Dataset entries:

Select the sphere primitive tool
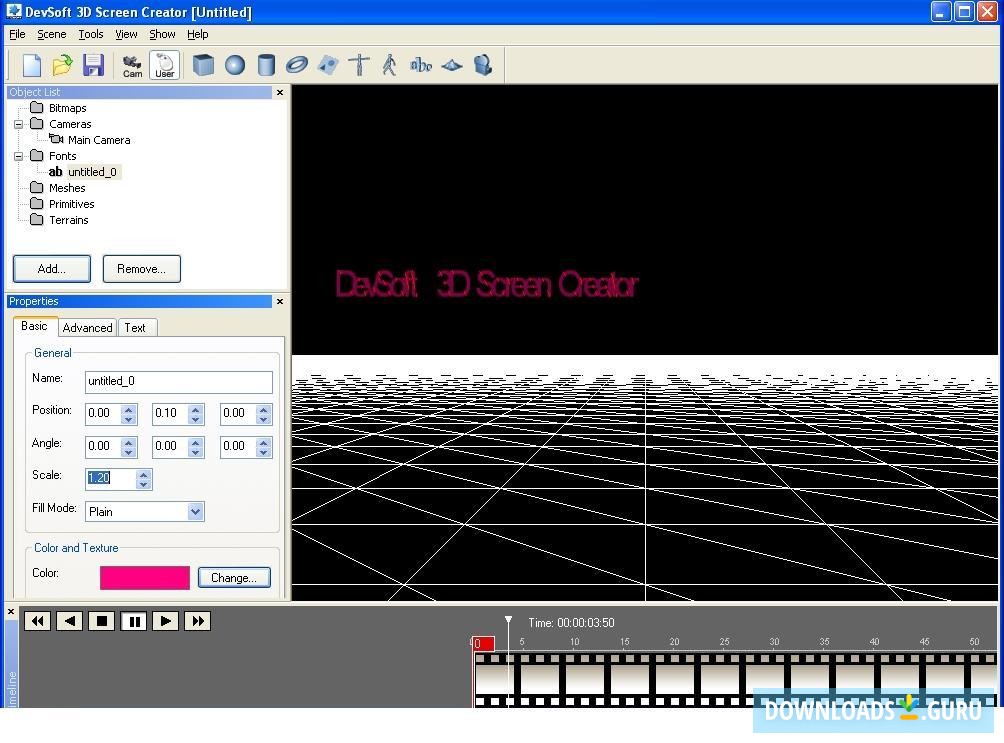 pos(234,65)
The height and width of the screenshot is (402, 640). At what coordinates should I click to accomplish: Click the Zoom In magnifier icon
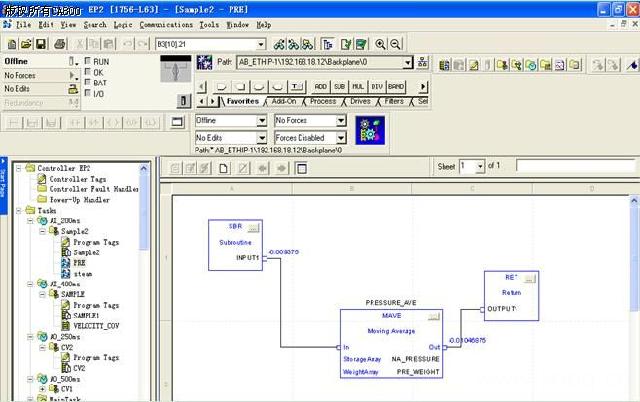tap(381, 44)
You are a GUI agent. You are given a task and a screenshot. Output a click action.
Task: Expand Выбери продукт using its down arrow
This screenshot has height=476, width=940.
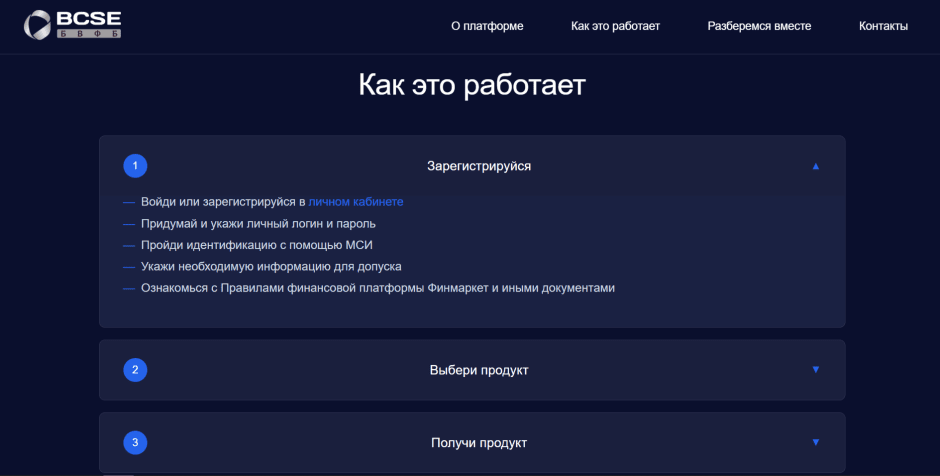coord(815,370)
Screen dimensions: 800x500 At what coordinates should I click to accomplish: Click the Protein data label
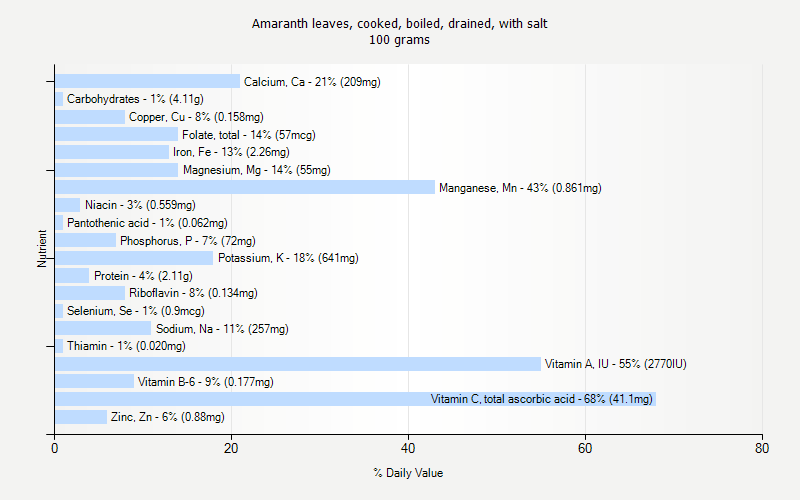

• EXERCISE BRIEF
Output all of the records exactly as they appear above, but not the pictures.

• EXERCISE RESULT
Select the sphere primitive tool
 pos(234,65)
The height and width of the screenshot is (402, 640). At what coordinates should I click to accomplish: Click the Zoom In magnifier icon
tap(381, 44)
You are a GUI agent. You are given a task and a screenshot. Output a click action.
Task: Expand Выбери продукт using its down arrow
This screenshot has height=476, width=940.
coord(815,370)
Screen dimensions: 800x500 At what coordinates should I click to accomplish: Click the Protein data label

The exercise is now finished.